- What needs to be done
Transcribe the whole listing without a single picture.

- Entries provided
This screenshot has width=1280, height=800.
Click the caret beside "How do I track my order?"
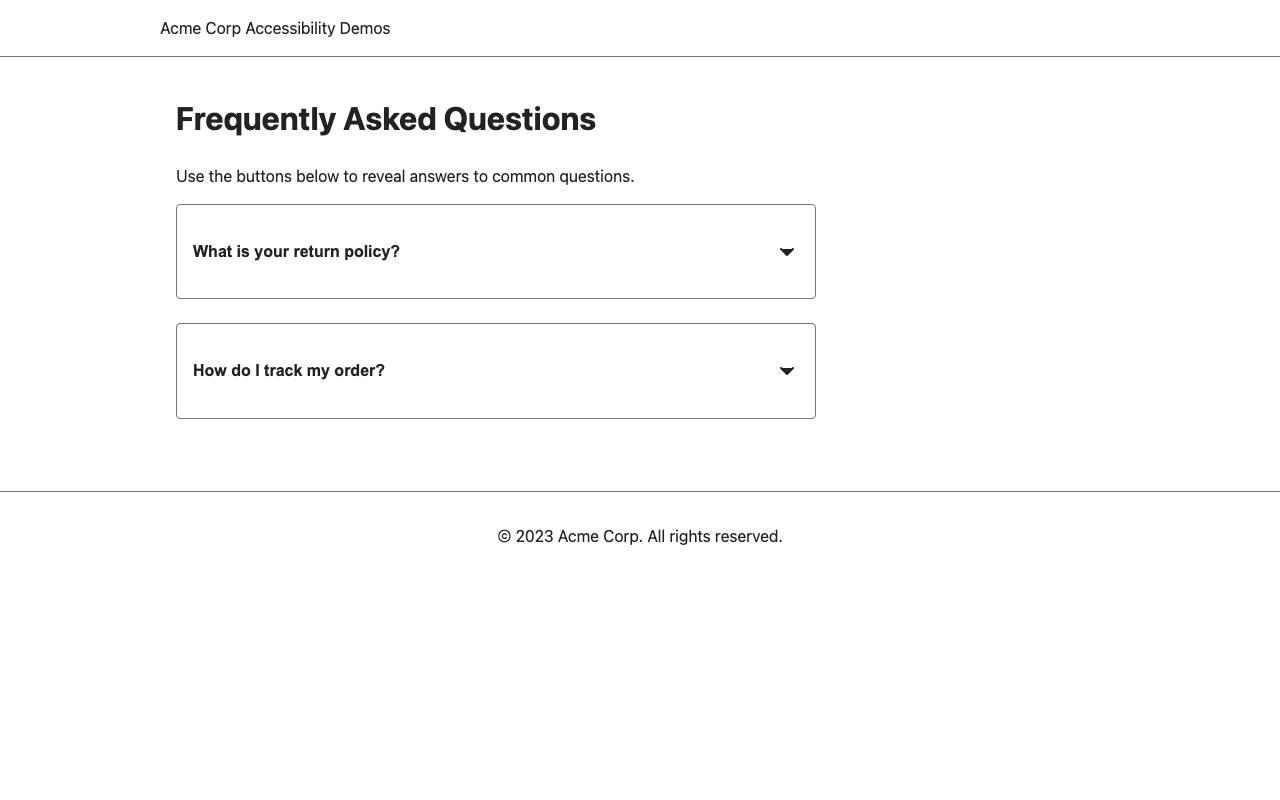[x=787, y=371]
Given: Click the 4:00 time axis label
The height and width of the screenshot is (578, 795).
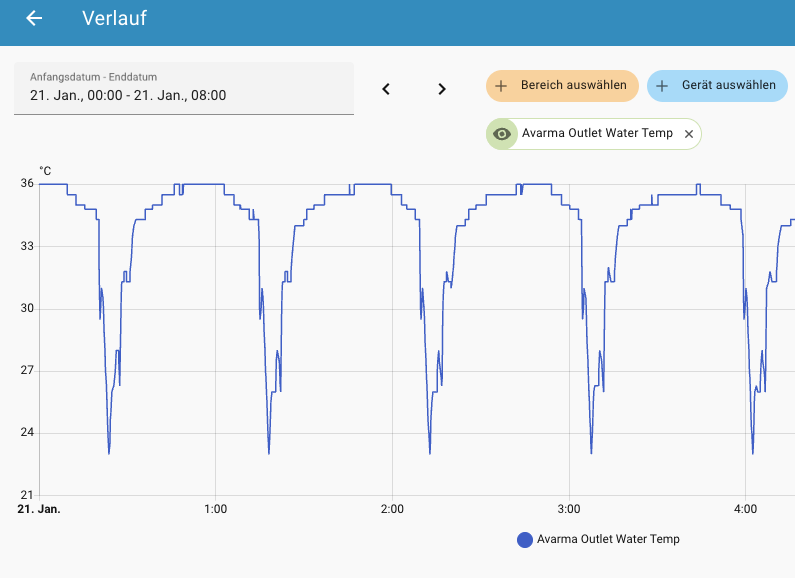Looking at the screenshot, I should (745, 509).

- Exercise output
This screenshot has width=1280, height=800.
Click the caret beside "How do I track my order?"
[x=787, y=371]
Given: Click the 4:00 time axis label
The height and width of the screenshot is (578, 795).
Looking at the screenshot, I should (745, 509).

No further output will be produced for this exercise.